NVIDIA NIM – “Mind the Gap”

Making use of AI, and specifically Generative AI is being hailed as the ‘next informational revolution’, and for a whole range of industries being able to ask questions of data that you couldn’t ask yesterday is going to be hugely impactful.

However, in case you have not worked it out yet, it is very unlikely that organisations and enterprises are going to be building their own foundational models to drive those innovations. Two really obvious barriers stand in most organisations way, Complexity and Resources.

COMPLEXITY – These are incredibly complex models, building an AI foundation model involves navigating data acquisition and curation, model design, algorithm development – not to mention the ethical challenges of bias mitigation to ensure the model is representative and effective.

I was lucky enough to take a course run by the University of California on Computational Social Science delivered by Martin Hilbert which in particular explored the challenges of bias, representation and ethics – building you own model and being able to mitigate these challenges is non-trivial !

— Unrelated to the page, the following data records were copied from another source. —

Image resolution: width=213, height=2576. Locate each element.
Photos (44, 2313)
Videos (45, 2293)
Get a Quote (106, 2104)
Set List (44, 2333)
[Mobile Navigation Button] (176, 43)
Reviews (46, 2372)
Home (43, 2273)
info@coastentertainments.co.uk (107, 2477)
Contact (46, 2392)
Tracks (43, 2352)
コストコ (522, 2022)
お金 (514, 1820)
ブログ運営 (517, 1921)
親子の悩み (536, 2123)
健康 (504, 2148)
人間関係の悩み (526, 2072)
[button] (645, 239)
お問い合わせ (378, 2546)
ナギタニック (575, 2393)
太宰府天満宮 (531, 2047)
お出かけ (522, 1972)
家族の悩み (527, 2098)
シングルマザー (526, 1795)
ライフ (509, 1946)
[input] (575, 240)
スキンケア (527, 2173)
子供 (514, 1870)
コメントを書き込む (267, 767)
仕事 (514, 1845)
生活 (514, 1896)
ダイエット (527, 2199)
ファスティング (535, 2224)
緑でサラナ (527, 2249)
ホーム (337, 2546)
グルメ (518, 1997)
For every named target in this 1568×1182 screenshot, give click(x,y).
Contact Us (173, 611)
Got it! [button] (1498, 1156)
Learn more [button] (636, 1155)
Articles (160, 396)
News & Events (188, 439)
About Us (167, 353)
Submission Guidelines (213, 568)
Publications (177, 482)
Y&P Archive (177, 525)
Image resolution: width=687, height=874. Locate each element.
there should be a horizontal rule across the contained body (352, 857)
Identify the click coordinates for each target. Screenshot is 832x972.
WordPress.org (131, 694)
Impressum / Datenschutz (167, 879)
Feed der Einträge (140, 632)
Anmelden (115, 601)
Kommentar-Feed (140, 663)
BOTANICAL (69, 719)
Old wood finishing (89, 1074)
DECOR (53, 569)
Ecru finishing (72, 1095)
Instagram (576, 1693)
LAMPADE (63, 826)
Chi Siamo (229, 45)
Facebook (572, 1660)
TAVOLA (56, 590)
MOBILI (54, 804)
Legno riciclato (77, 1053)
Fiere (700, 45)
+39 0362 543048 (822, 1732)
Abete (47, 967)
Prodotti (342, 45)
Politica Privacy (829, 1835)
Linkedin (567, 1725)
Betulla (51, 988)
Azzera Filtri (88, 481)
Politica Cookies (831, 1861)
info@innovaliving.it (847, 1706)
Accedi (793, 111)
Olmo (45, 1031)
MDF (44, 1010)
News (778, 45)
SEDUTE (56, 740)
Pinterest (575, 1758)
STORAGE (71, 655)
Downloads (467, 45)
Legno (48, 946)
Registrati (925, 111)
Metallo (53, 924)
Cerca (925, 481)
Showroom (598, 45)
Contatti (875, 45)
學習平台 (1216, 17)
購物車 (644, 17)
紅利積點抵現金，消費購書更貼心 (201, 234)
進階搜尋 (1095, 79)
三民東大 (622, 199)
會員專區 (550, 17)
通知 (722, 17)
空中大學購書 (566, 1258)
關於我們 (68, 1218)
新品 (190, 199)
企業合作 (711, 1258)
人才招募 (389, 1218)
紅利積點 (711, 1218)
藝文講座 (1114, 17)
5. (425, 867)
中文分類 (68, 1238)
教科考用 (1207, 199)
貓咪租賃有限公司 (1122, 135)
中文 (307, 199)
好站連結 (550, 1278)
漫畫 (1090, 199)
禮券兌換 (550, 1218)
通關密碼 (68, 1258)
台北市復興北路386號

RESOURCES – The compute and power requirements for AI foundation models are significant, requiring extensive resources and energy for training and inference, which come at a high cost, environmental impact, and challenges in scaling.

Some of the figures involved in building out the platforms needed to train these models is mind-bending. Think 10,000 V100 GPUs running for six months and consuming 7000MWh, estimates put the cost of ChatGPT4 training cycles at around $100m – way out of reach of the average enterprise

… and even if you can resolve these issues, if you’re going to bring foundational models into your own world (vs train your own) how do you bridge the gap between the hugely complex world of AI development and the operational requirements of operations in the Enterprise IT world ?

The challenge is how to deal with the gap between delivering developer velocity for your new AI enabled workloads and apps, whilst operating within the constraints of your IT organisation.

Bridging that gap – NVIDIA NIM


On the opening Monday of GTC 2024 NVIDIA announced ‘NIM’, a new way to streamline custom and pre-trained AI models into production, and … proving that nothing in IT is ever new, the NIM is an optimised container image containing a pre-packaged model and inferencing engine – an “AI microservice” if you like.

Portable, Packaged Simplicity

The result is a simple, packaged, portable container able to be run on local workstations, to Public Clouds and NVIDIA’s own systems – not to mention a whole range of vendor-developed platforms such as VMware’s Private AI Platform or Dell AI Factory with NVIDIA – both enabling enterprises to run RAG (Retrieval Augmented Generation) workflows, fine-tune and customize their models, and run inference workloads in their data centers where so often it is the location of the data (aka Data Gravity) that dictates where workloads are run – also allowing you to address the traditional Enterprise IT challenges of privacy, cost, performance, and compliance concerns. This is one of the reasons that we’re seeing companies like NetApp taking its pedigree in delivering cloud-led, data-centric solutions and enabling all that stored data to be funnelled into your AI strategy be that in the cloud, on prem or at the edge.

NVIDIA has developed NIMs with a number of Foundational Models across a range of modes including graphics and NVIDIA have already announced partnerships with the likes of A121, Cohere, Getty Images & Shutterstock alongside the open models that are available from Google, Hugging Face, Meta, Microsoft, Mistral AI and Stability AI.

Ultimately what NVIDIA is trying to do here is accelerate the rate at which Enterprises can adopt AI (and one might cynically say therefore aquire and purchase NVIDIA’s technology). This is about providing a helping hand to businesses looking to try to build an optimised efficient AI Infrastructure, cost effectively and get it into the hands of developers looking to use LLM and VLMs for developers whilst ensuring maximum portability and in a tightly opinionated approach.

Something to think about in closing though, is that for all the technology that’s in play here at the moment, doing this effectively and with impact is all about understanding your use case, and the use case of your customer. Only then can you work back, understand and identify the data, the skills, the teams (and the models) that you’ll need to pull together to achieve those goals.

Opinionated stacks like NIM from NVIDIA are a great way to remove a whole bunch of the variable that you can’t control and allow you to focus on your outcomes, the success metrics for those outcomes and execute a plan to achieve them without getting lost in the weeds.